Kimse buna inanmıyor, sadece abartılı bir söylenti olduğunu düşünüyordu. Birkaç kez sütçü ile hizmetçi kızın konuşmalarına şahit olmuştum. İnsanlar dükün delirdiğini bile düşünüyordu.

Söylentiler her zaman farklılık gösteriyordu. Kimi söylenti de Baron Mercer ondan rica ettiği için kuzeniyle ilgilendiğini, bunun sonucunda kadınla dükün uygunsuz bir şekilde yakalandığı için evlenmek zorunda kaldığını, kimi söylentiye göre de ölümüne neden olan Helena Anne Mercer'dan sonra vicdanını rahatlatmak için kadınla evleniyordu.

Her türlü söylenti de saçmaydı.

Üstelik dükün bana evlenme teklif ettiği bilinmesine rağmen taliplerim durmadan artıyor, Edward sürekli doğru karar verdiğime emin olmak için onlarla da görüşmemi söylüyordu.

Odanın içindeki yasemin kokusu o kadar baskındı ki derin bir nefes aldığımda hapşırmak zorunda kaldım. Edward gözlerini devirmeden önce hizmetçinin odaya getirdiği bir demet yasemine bakarken çayını sakince yudumladı. Artık gelen çiçeklere alışmıştık.

"Salon sonunda çiçek bahçesine döndü," derken eğlendiği belli oluyordu. Charles çiçeklerin geldiğini bildiği için sinirleniyor ve onun bu durumu da Edward'ın daha çok eğlenmesine neden oluyordu. Ona göre kardeşine layık bir adam değildi ve ne zaman Charles ile bir araya gelseler bunu ona hatırlatmaktan ayrı bir zevk alıyordu.
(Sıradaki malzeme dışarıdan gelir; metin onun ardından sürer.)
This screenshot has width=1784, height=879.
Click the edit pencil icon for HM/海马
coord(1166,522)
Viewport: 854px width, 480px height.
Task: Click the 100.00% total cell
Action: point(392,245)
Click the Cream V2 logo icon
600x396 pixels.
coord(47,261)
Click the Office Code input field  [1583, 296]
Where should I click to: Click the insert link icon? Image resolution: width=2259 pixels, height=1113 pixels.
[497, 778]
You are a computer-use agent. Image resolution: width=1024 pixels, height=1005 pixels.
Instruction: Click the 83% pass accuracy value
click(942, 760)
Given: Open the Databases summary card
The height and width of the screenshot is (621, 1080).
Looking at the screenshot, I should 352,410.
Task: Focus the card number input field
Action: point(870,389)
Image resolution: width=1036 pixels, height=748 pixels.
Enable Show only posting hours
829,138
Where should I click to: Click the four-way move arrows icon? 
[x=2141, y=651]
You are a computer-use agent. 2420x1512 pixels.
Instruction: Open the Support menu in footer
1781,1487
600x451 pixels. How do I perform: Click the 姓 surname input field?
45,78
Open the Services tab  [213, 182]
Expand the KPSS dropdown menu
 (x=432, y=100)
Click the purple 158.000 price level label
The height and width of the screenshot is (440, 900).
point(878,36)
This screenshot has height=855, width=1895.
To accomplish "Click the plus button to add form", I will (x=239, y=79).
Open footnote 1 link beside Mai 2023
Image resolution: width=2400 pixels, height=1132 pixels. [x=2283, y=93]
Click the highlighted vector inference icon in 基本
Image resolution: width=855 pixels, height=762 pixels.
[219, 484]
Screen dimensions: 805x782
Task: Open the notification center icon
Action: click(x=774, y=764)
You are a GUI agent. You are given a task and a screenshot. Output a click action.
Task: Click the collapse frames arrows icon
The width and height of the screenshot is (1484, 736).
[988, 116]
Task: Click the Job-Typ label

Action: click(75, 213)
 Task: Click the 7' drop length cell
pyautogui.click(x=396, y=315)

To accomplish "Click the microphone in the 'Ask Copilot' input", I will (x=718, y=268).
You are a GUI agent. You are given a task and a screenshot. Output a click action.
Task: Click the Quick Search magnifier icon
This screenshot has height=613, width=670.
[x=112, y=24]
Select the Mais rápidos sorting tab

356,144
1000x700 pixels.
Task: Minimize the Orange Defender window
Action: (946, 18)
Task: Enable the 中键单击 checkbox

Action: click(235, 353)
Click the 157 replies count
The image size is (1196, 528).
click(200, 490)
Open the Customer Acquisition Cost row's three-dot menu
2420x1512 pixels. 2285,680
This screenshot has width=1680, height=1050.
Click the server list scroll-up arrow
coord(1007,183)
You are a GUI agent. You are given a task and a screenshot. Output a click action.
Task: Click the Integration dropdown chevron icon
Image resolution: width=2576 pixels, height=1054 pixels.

Onun söylediklerine gülümserken porselen demlikten döktüğüm çaya bakıyordum. Edward korumacı tavrını hala sürdürüyordu. Onun bu halleri beni boğmaktan çok mutlu ediyordu.

Çaya sütü es geçerek şeker kattım. Şeker bu zamanda daha büyük parçalıydı birazda sertti. Bir tane yeterli olacağını düşünerek gümüş kaşıkla karıştırmaya başladım. Aynı zamanda parmağımda parlayan yakut yüzüğe bakıyordum. Ne zaman Charles ile karşılaşsak yüzünün tam üzerinden elimi öpüyordu. Yakut şeklindeki kalbin aslında ona ait olduğunu ve her zaman bende kalacağını söylediğinde mutluluktan nefesim kesilmişti.

"Böyle olmasını sen istedin. Tabi kısmetler de senden bir şey koparabilmek için bana yaklaşmakta vakit kaybetmedi."

Edward omzunu silkti. "Daha önce dediğim gibi neyse ki evleneceğin adam belli yoksa bu adamların hangisi sana uygun hangisi değil durmadan uğraşmak zorunda kalacaktım, diye homurdandı.

Fincanı dudaklarıma götürürken bir an duraksadım. "Açıkçası senin o halini görmek isterdim. Eğlenceli olabilirdi," dedim ona sataşarak. Madem bu durumdan keyif alıyordu bende ona takılabilirdim.

Oysa o bana ayak uydurmak yerine sevgi dolu gülümsemesiyle bana baktı. "Seninle vakit geçirmeyi özleyeceğim," derken sesi samimi geliyordu. Fincanı yavaşça tabağına bıraktı. Yine her zaman ki gibi yakışıklı görünüyordu. Konuşmadan önce pantolonunda ki görünmez bir ipe parmağıyla fiske attı. "Elimden gelse evlenmene bile izin vermem."